**Required work:** For the entries below, the result should be an exact transcription of the lines from the one with "Shipping & Delivery Policies (31, 2419)" up to and including the one with "What We Do in the Shadows Cloth (61, 39)", and only those.
Records for this exercise Start Marker
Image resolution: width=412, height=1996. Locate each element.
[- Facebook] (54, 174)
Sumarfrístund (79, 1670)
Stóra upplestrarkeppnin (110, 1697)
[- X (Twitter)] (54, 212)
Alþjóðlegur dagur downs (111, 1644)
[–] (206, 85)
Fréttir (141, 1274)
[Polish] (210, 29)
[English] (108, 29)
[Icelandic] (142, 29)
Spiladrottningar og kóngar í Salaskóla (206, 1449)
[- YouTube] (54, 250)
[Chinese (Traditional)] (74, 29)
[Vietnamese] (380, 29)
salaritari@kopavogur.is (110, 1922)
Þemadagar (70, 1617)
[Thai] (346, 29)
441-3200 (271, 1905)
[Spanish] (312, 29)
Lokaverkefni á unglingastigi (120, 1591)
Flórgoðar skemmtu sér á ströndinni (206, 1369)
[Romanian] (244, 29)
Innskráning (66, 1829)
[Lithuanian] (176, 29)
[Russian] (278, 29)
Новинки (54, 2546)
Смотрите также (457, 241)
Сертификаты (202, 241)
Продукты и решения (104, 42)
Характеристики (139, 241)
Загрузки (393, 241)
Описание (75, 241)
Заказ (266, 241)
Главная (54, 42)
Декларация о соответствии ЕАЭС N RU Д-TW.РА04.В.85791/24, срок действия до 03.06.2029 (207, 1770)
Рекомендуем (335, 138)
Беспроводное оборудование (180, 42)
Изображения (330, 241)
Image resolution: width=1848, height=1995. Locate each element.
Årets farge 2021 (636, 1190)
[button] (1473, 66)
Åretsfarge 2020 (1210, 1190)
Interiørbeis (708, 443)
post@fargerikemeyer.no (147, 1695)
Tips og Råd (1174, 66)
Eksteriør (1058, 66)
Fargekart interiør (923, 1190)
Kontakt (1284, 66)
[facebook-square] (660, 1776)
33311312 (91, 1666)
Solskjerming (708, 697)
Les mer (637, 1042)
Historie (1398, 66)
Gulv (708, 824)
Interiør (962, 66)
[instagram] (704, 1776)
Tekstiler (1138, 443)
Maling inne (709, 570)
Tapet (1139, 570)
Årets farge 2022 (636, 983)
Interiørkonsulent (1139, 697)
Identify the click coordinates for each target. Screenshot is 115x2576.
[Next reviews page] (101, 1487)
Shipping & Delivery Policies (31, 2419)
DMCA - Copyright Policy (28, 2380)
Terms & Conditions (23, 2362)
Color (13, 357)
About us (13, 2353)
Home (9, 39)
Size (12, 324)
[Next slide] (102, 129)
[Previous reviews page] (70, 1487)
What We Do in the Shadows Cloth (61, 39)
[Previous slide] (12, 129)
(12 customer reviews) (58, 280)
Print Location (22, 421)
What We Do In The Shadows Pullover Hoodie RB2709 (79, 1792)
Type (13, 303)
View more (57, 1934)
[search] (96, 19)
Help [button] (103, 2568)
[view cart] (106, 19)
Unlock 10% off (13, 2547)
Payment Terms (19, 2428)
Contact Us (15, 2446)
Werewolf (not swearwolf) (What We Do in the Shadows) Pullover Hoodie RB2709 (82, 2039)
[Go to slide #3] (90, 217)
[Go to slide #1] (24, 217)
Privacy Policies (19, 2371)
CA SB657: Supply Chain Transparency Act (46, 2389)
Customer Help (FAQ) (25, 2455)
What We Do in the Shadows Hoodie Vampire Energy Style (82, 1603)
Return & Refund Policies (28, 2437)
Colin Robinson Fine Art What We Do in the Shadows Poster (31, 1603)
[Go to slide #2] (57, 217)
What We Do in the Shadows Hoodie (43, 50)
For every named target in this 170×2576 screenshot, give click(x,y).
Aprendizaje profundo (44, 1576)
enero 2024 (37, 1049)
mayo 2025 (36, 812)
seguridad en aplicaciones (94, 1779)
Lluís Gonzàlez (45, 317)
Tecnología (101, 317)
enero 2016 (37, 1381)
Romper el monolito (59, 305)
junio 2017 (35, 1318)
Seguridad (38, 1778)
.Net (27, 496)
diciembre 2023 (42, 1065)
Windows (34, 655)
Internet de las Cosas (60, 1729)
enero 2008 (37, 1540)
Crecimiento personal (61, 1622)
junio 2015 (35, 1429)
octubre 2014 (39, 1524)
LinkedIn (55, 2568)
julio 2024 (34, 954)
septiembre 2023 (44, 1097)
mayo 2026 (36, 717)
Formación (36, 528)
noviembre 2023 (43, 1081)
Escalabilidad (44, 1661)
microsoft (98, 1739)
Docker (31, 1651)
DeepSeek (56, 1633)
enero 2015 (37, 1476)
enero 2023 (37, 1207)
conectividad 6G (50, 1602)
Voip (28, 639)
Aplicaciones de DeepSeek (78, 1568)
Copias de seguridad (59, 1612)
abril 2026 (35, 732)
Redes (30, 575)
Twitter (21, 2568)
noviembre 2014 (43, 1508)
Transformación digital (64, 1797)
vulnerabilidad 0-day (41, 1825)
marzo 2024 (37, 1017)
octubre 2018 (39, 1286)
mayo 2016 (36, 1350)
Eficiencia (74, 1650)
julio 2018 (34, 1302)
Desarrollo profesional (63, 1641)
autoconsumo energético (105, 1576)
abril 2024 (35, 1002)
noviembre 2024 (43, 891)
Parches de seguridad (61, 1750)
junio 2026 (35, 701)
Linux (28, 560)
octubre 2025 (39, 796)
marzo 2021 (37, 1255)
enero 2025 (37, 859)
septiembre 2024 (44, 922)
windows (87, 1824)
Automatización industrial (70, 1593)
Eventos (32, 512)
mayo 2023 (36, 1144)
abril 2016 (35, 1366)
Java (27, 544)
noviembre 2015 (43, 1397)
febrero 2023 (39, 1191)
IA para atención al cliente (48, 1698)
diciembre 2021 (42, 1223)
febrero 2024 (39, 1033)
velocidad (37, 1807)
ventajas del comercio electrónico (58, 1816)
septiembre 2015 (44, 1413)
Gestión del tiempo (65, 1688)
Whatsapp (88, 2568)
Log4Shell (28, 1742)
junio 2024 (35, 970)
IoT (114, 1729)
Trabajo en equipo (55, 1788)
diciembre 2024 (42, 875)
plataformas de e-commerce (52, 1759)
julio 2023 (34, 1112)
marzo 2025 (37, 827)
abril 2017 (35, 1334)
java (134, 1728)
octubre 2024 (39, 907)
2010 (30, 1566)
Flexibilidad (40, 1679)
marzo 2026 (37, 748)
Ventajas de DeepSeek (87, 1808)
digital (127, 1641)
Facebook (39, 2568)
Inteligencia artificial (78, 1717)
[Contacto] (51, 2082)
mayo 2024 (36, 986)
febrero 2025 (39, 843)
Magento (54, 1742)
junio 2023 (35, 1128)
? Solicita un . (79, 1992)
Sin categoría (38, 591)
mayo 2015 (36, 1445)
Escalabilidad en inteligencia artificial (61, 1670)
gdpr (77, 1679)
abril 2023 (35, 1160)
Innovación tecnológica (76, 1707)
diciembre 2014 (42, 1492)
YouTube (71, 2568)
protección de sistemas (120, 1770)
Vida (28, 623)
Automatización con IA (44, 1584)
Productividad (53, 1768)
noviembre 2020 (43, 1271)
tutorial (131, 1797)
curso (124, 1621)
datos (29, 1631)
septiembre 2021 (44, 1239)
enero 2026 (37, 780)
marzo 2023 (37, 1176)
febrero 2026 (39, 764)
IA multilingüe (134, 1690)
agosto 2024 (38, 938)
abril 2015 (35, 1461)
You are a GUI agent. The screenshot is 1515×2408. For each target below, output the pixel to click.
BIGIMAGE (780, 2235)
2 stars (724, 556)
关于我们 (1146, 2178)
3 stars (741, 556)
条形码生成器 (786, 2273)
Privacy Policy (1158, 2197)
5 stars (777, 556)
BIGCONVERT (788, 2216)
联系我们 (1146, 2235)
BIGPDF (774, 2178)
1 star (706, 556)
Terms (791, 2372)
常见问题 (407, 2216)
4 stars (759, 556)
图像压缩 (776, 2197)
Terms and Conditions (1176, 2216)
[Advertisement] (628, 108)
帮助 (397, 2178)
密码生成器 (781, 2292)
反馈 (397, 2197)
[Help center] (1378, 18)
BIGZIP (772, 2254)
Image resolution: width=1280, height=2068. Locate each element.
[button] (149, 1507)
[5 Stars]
Records for this exercise End Marker
**Response to this exercise:**
Shipping & Delivery Policies (31, 2419)
DMCA - Copyright Policy (28, 2380)
Terms & Conditions (23, 2362)
Color (13, 357)
About us (13, 2353)
Home (9, 39)
Size (12, 324)
[Next slide] (102, 129)
[Previous reviews page] (70, 1487)
What We Do in the Shadows Cloth (61, 39)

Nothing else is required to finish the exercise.